Si l’on embrasse d’un coup d’œil la projection de la péninsule asiatique, il est impossible de ne pas être frappé de la différence très marquée qui caractérise la forme de ses côtes, suivant les mers qui les baignent, et ce contraste très remarquable, non-seulement sous l’aspect physique et pittoresque, mais encore pour les conséquences historiques auxquelles il a donné lieu, a été mis en lumière par M. de Tchihatchef avec beaucoup de sagacité. L’extension réelle des développemens littoraux de l’Asie-Mineure, et celle des lignes droites réunissant les points entre lesquels ces développemens sont compris, est à peu près dans le rapport de 1 à 2 sur les côtes sud, nord et nord-ouest, et au moins de 1 à 3 sur celle de l’ouest. Ainsi, dans les trois premières directions, les ondulations du littoral ont plus que le double de la longueur de la ligne droite, tandis que sur le bord occidental elles dépassent cette ligne de plus du triple. En d’autres termes, une longueur totale de quatre cent trente-deux lieues de lignes droites correspond à un développement réel de près de onze cent quatre-vingt-dix-neuf lieues. Les contours littoraux de la France, quoique très accidentés, ne présentent point des sinuosités aussi tranchées. De tous les pays de l’Europe, l’île de la Grande-Bretagne est celui qui sous ce rapport se rapproche le plus de l’Asie-Mineure, qui ne le cède qu’à la péninsule hellénique, dont les lignes côtières offrent à l’œil la plus riche variété, particularité qui, suivant la remarque du savant Heeren, est l’une des causes qui expliquent comment la Grèce l’emporta en puissance et par sa civilisation sur tous les autres peuples de l’antiquité, quoiqu’elle leur fût inférieure par l’étendue de son territoire.

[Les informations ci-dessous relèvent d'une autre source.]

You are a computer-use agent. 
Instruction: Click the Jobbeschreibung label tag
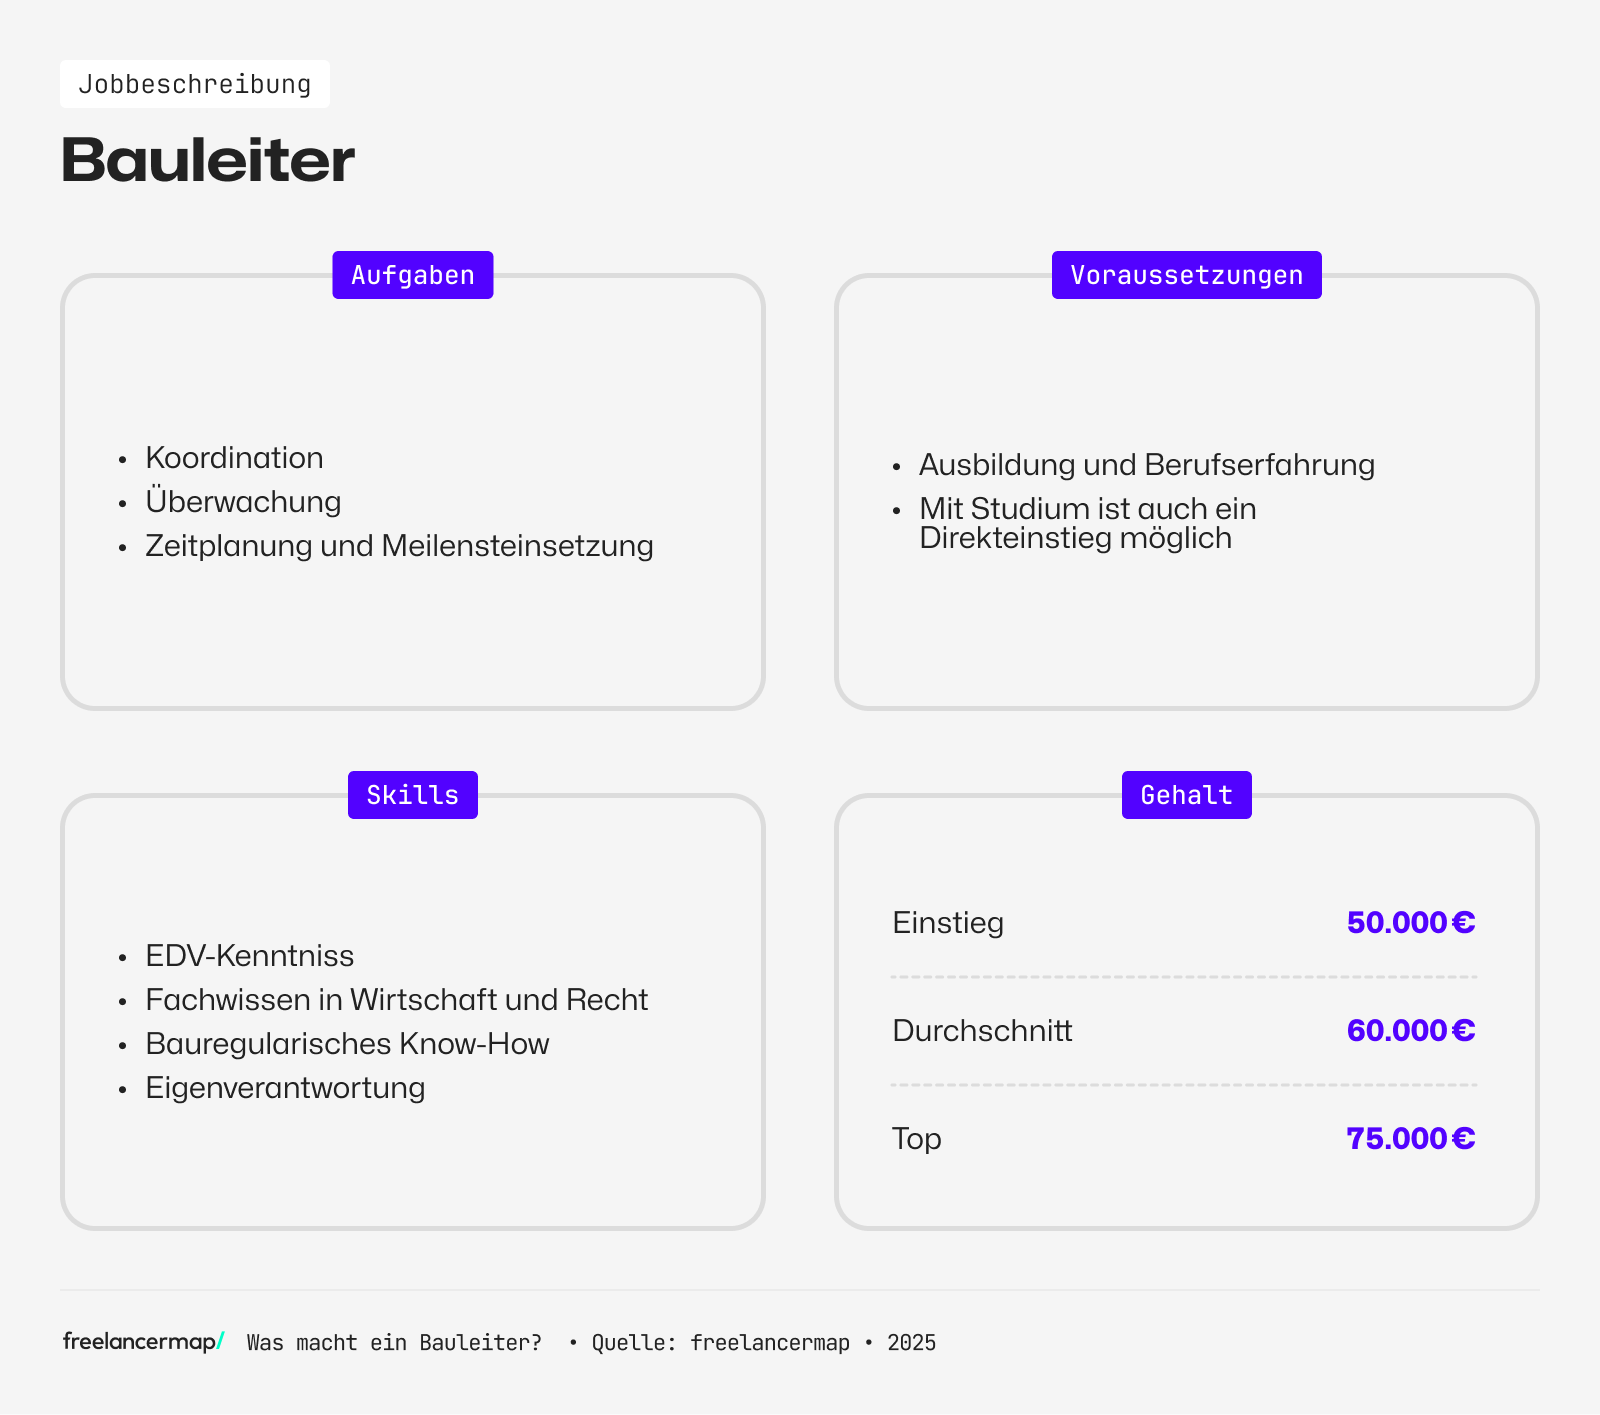tap(195, 84)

Dans l’Asie-Mineure, les mêmes causes ont produit, dans les âges qui ont précédé le nôtre, un phénomène analogue. Nous avons fait remarquer que, pour la fréquence et le groupement des ondulations, la côte occidentale a l’avantage sur celles du nord et du sud. En effet, les anfractuosités y sont réparties sur toute la ligne de projection, tandis que sur le littoral septentrional et méridional, elles sont concentrées sur quelques points seulement. Si l’on suit la côte occidentale en remontant du cap Cavo Crio (Triopium promontorium), au sud, jusqu’à l’entrée de l’Hellespont, quelle admirable succession de ports, d’anses et de criques qui s’ouvrent à toutes les exigences de la navigation, à tous les besoins du commerce, avec cette rangée d’îles

  1. Le mot arabe harem signifie tout ce qui est sacré, interdit à l’accès du vulgaire, et par suite l’habitation intime de la famille, ainsi que les femmes et les jeunes enfans, relégués, dans cette partie de la maison.
  2. Livraison du 1er mars 1855.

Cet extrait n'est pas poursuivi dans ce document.